I have a small test cluster built in AWS running Cloudera manager 5.8.1-1 and CDH 5.8.0 w/parcels. Cloudera Manager is running on an instance in a private VPC. There is a 2 instance cluster in a public VPC which Cloudera Manager is managing using the internal FQDN for most things:
However, the Hue Web UI link in the CM Hue page gives the external IP address:
I am not even sure where or how it is getting this value. It is internet routable FQDN for the instance, but there is no reference to in /etc/hosts or any other place I can find.

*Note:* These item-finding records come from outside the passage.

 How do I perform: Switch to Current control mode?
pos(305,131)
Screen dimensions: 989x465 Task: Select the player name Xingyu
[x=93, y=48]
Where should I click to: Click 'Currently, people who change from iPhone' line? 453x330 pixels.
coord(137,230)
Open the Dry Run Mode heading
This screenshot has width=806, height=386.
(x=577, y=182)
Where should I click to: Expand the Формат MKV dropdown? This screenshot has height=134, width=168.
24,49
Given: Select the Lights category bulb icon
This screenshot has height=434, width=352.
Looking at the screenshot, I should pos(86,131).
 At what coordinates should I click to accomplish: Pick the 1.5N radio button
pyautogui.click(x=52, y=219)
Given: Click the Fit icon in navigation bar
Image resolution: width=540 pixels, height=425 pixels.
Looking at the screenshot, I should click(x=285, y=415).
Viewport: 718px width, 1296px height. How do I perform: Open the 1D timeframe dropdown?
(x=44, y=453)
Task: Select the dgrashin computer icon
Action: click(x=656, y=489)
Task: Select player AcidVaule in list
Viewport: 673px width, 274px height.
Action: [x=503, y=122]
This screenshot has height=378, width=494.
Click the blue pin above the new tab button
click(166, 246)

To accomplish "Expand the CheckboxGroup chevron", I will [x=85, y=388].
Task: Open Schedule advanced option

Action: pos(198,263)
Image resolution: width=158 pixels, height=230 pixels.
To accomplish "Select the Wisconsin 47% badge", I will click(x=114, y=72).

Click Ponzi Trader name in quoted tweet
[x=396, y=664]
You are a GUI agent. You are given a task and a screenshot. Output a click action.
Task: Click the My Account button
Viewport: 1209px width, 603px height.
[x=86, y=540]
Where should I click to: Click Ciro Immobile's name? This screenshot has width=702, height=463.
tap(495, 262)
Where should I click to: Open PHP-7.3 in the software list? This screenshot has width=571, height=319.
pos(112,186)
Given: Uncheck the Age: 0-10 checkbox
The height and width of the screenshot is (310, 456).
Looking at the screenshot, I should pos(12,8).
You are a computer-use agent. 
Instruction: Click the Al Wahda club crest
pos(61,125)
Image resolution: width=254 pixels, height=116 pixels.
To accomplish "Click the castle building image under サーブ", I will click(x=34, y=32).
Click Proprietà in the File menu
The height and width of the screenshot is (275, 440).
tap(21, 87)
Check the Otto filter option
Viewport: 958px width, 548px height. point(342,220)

Even stranger, the hue file browser does not work for the same reason. When you click on the file browser link in the hue webui (after manually entering the correct internal IP address for the URL) it hangs and eventually this gets logged to /var/log/hue/error_log:
WebHdfsException: HTTPConnectionPool(host='ec2-54-##-##-###.us-west-1.compute.amazonaws.com', port=50070): Max retries exceeded with url: /webhdfs/v1/user/hive/warehouse?op=GETFILESTATUS&user.name=hue&doas=hdfs (Caused by NewConnectionError('<requests.packages.urllib3.connection.HTTPConnection object at 0x7f5a18cf3310>: Failed to establish a new connection: [Errno 110] Connection timed out',)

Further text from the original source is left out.